伊曼聽到這裏的時候,有些忍不住苦笑起來。說了這麼大半天,還不是想要她留下來?她開始為自己這種無良的猜測而感到可笑了,不知道從何時起,她竟然也學會了這麼準確地揣摩人心!
伊曼的耐心已經耗盡了,她看了看不遠處進站口的大鍾,已經指向了兩點。她不再和伊林彰說下去,而是不自覺地把手放在了口袋旁邊,隔著衣服,她甚至都能感覺到那張車票對她的重要。
依舊是漫天的陽光,這樣的秋季真好,一點都不覺得那麼蕭條晦澀。轉身欲走,卻聽到伊林彰歇斯底裏的呼喊。
“伊伊,你敢再走一步,我就死給你看!”
伊曼絕對沒有想到伊林彰會以死相逼。這還是那個把她寵到天上去的爸爸麼。物是人非,就算是最親的人,也會變成陌生的模樣。她一怔,幾乎就要落下淚來。
不論多麼艱苦的生活她都不怕,可是她唯獨怕的便是不被理解。她不過是想一個人靜一靜,又妨礙著誰了?以至於要落到現在的這個地步。
伊曼死死忍住許久不曾落下的眼淚,“爸,算我求求你了,別逼我了。”
“伊伊,爸也求求你了,別這麼任性了!”
兩個人的對峙,都帶著不可抵抗的堅決。這樣看來伊曼還是像伊林彰的。畢竟,他們都是如此的殘忍,都隻是為了自己。
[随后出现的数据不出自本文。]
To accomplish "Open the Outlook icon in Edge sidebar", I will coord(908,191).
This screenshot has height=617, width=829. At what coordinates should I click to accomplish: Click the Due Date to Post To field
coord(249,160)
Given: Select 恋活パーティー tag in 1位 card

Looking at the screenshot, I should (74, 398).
伊林彰已經老了,他再也不是當年那個意氣風發的伊林彰了,此刻他不過是想自己的女兒陪在身邊,老來也算有些安慰。
這樣算來,到底又是誰錯了。
彼此開始沉默起來,但是沉默並不是解決問題最好的方法。最殘忍的是,出現了這一係列的變故之後,命運似乎存心在戲耍伊曼,那個被伊曼刺了一刀的顏光辰竟然又不顧死活地加入了這場爭論之中。
沒有人知道他是什麼時候便走到了伊曼的身旁,靜靜地聽完了這個故事。隻是在大家都沉默起來的時候,他的話如同石破天驚一般炸響了。
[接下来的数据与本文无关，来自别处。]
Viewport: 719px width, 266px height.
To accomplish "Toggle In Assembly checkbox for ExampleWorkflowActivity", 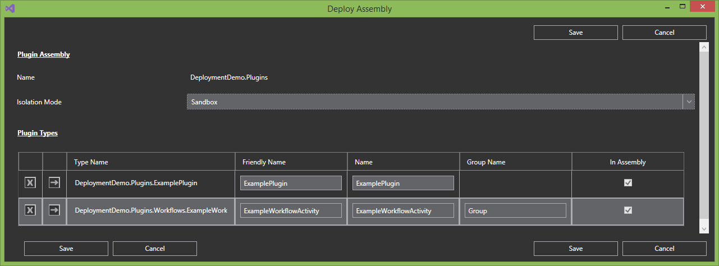I will [x=628, y=210].
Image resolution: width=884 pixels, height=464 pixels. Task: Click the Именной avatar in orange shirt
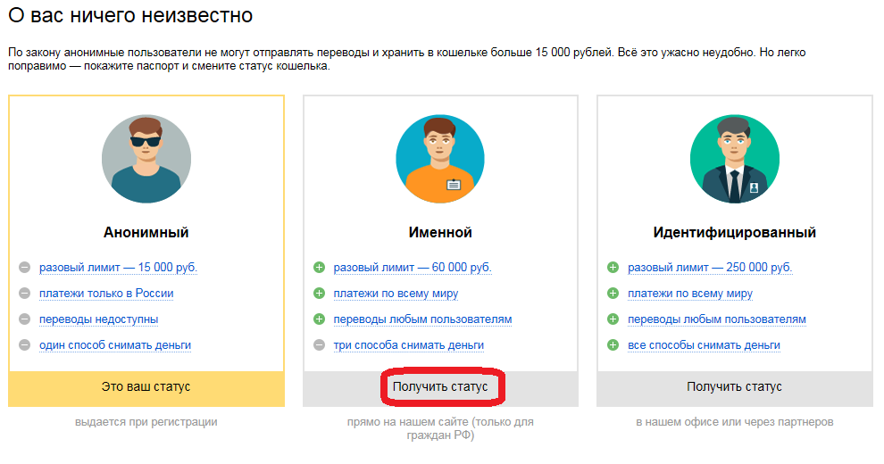point(440,159)
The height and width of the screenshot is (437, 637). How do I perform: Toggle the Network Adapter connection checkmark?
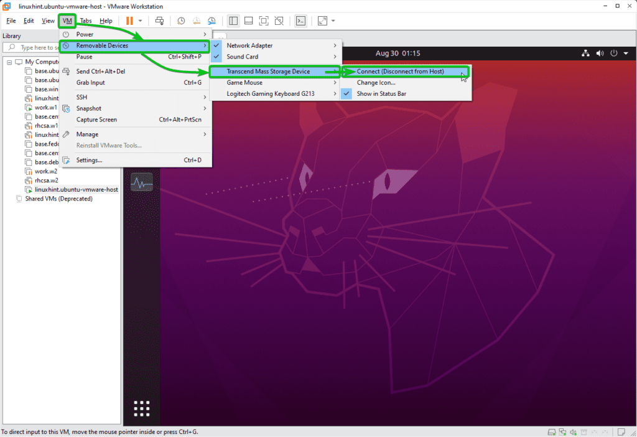click(216, 45)
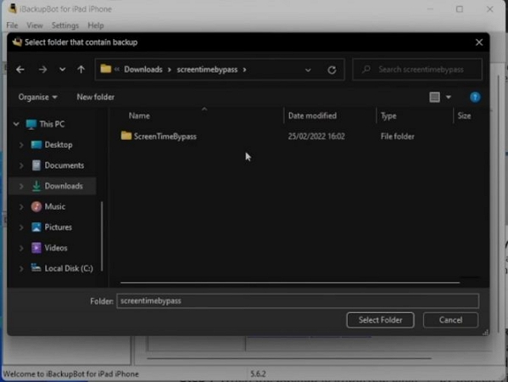Image resolution: width=508 pixels, height=382 pixels.
Task: Open the recent locations dropdown arrow
Action: 62,70
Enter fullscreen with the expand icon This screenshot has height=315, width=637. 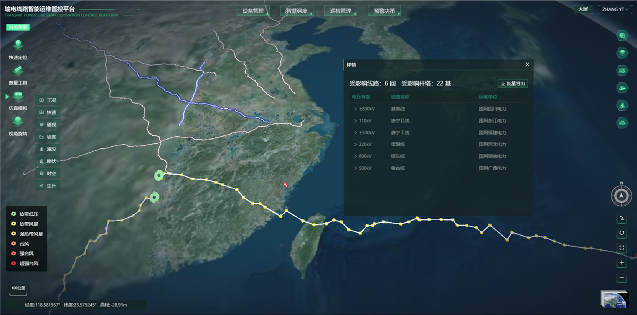coord(622,248)
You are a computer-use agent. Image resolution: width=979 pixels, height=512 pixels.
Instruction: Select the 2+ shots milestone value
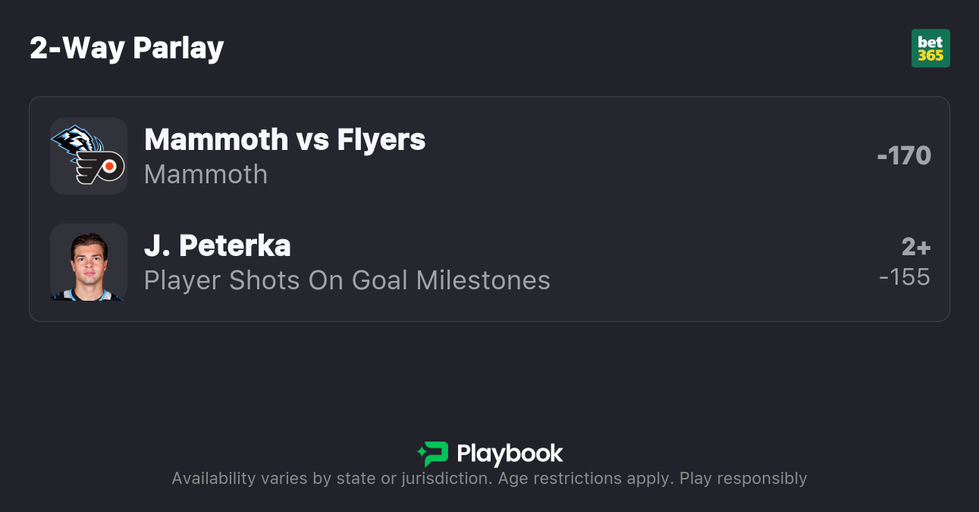(915, 247)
“伊伯,你這麼說就不對了,曼曼她自己的人生需要自己去主宰,你就算是她的親生父親,也不能替她做出選擇。既然她要走,你就讓她走好了。”
伊曼不知道顏光辰為什麼忽然會為自己說話,但是她相信的是顏光辰再也不是從前的那個顏光辰了。
她什麼都不肯相信,就隻是這麼耗著。
伊林彰聽到這樣的話,果真是怒了起來。在他的心裏,就算是城顯對伊曼做了一些過分的事情,那也是情有可原。城顯才是他心目中最稱心的女婿。而顏光辰是城顯憎惡的人,他這個老丈人便也本能地憎惡了起來。
“這是我們的家事,你一個外人不好插嘴吧?”
顏光辰並沒有表現出什麼不悅來,依舊是那般淡淡的笑著,“都說當局者迷,旁觀者清。正是因為我是個外人,才要說幾句公道話。伊伯這是嫌我多管閑事了?那也罷,我就隻和曼曼一個人說說算了。”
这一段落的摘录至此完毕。